Supervised and Supervised Transfer Learning for Question Answering
2018/05/06 Tsung-Yung Tsai
Abstract
Transfer learning has been shown successfully for task like object and speech recognition, but its applicability to question answering (QA) has yet been well-studied. In this paper, we conduct extensive experiments to investigate the transferability of knowledge learned from a source QA dataset to a larger dataset using two models. The performance of both models on a TOFEL listening comprehension test [1] and MCTest (Richardson et al., 2013) is significantly improved via a simple transfer learning technique from MovieQA (Tapaswi et al., 2016). In particular, one of the models achieves the state-of-the-art on all target datasets; for the TOFEL listening comprehension test, it outperforms the previous best model by 7%. Finally, we show that transfer learning is helpful even in unsupervised scenarios when correct answers for target QA dataset example are not available.
Introduction
Question Answering
One of the most important characteristics of an intelligent system is to understand stories like humans do. A story is a sequence of sentences, and can be in the form of plain text (Trischler et al., 2017; Rajpukar et al., 2016; Weston et al., 2016; Yang et al., 2015) or spoken content (Tseng et al., 2016), where the latter usually requires the spoken content to be first transcribed into text by automatic speech recognition (ASR), and the model will subsequently process the ASR output. To evaluate the extent of the model's understanding of the story, it is asked to answer questions about the story. Such a task is referred to as question answering (QA), and has been a long-standing yet challenging problem in natural language processing (NLP).

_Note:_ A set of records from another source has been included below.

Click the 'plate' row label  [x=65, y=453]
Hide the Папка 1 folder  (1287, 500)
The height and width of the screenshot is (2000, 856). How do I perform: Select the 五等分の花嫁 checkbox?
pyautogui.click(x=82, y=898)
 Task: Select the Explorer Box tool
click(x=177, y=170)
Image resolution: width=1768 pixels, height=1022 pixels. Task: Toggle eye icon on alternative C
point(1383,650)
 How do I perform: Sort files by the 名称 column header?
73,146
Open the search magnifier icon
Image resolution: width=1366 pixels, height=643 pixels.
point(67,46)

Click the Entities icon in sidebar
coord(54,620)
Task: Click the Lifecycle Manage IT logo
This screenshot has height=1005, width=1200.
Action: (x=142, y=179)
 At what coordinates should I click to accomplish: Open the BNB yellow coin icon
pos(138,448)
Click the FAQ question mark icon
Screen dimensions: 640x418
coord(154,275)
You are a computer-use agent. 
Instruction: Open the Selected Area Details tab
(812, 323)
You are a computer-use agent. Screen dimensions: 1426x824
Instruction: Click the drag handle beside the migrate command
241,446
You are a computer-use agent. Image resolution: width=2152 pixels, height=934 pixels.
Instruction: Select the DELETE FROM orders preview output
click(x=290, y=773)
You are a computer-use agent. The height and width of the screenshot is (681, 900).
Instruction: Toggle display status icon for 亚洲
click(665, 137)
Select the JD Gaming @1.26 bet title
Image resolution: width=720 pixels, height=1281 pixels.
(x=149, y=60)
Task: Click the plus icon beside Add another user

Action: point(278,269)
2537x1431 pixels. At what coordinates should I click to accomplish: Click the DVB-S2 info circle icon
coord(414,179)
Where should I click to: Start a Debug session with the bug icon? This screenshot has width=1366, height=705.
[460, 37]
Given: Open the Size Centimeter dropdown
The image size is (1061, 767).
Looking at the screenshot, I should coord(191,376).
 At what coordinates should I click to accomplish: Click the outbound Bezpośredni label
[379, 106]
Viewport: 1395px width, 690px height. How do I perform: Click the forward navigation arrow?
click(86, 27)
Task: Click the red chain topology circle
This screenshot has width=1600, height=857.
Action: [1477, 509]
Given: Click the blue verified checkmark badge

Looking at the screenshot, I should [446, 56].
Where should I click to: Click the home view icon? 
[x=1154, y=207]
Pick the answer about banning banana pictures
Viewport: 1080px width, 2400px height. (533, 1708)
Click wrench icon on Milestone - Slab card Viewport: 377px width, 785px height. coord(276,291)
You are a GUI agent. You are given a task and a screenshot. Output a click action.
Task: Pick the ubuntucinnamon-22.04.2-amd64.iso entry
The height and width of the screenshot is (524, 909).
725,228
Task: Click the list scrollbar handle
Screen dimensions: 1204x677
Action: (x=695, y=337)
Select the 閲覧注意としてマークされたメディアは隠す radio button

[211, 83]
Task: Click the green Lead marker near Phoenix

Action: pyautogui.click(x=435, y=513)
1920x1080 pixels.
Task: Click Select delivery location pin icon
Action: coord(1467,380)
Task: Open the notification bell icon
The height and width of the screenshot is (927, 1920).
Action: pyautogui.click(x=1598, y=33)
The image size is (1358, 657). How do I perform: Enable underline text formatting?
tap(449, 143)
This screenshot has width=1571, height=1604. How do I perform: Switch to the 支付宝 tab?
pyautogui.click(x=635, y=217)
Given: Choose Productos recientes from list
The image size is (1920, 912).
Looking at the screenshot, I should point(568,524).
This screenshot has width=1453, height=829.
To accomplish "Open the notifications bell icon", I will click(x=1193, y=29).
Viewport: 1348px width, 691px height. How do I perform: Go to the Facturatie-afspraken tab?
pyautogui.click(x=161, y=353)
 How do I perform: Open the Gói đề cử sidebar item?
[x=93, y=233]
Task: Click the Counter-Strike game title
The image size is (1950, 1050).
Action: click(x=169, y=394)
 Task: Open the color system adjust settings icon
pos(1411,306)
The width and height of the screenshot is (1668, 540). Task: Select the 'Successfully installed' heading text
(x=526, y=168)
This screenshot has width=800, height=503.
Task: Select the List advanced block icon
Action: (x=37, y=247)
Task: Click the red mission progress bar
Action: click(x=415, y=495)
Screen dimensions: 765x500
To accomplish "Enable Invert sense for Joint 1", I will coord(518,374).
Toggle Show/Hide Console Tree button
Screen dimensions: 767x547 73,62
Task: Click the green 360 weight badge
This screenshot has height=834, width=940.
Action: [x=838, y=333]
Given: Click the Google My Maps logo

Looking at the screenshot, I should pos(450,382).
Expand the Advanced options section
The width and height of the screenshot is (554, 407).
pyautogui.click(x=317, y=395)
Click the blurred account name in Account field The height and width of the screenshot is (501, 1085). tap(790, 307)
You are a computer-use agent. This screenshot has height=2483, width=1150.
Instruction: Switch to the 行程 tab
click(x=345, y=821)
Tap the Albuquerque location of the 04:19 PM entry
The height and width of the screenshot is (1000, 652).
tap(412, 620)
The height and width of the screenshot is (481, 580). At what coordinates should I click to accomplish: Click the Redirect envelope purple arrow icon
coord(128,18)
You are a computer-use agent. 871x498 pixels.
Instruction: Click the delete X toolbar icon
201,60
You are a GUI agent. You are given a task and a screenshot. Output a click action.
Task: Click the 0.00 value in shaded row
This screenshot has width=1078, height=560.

Several QA scenarios and datasets have been introduced over the past few years. These scenarios differ from each other in various ways., including the length of the story, the format of the answer and the size of the training set. In this work, we focus on context-aware multi-choice QA, where the answer to each question can be obtained by referring to its accompanying story, and each question comes with a set of answer choices with only one correct answer. The answer choice are in the form of open, natural language sentences. To correctly answer the question, the model is required to understand and reason about the relationship between the sentences in the story.
Transfer Learning
Transfer Learning (Pan and Yang, 2010) is a vital machine learning technique that aims to use knowledge learned from one task and apply it to a different, but related, task in order to either reduce the necessary fine-tuning data size or improve performance. Transfer learning, also known as domain adaption [In the paper, we do not distinguish conceptually between transfer learning and domain adaption. A 'domain' in the sense we use throughout this paper is defined by datasets.], has achieved success in numerous domain such as computer vision (Sharif Razavian et al., 2014), ASR (Doulaty et al., 2015; Huang et al., 2013), and NLP (Zhang et al., 2017; You et al., 2016). In computer vision, deep neural networks trained on a large-scale image classification dataset such as ImageNet (Rusakosky et al., 2015) have proven to be excellent feature extractors for a board range of visual tasks such as image captioning (Lu et al., 2017; Karpathy and Fei-Fei, 2015; Fang et al., 2015) and visual question answering (Xu and Saenko, 2016; Fukui et al., 2016; Yang et al., 2016; Antol et al., 2015). In NLP, transfer learning has also been successfully applied to tasks like sequence tagging (Yang et al., 2017), syntactic parsing (McClosky et al. 2010) and named entity recognition (Chiticariu et al., 2010).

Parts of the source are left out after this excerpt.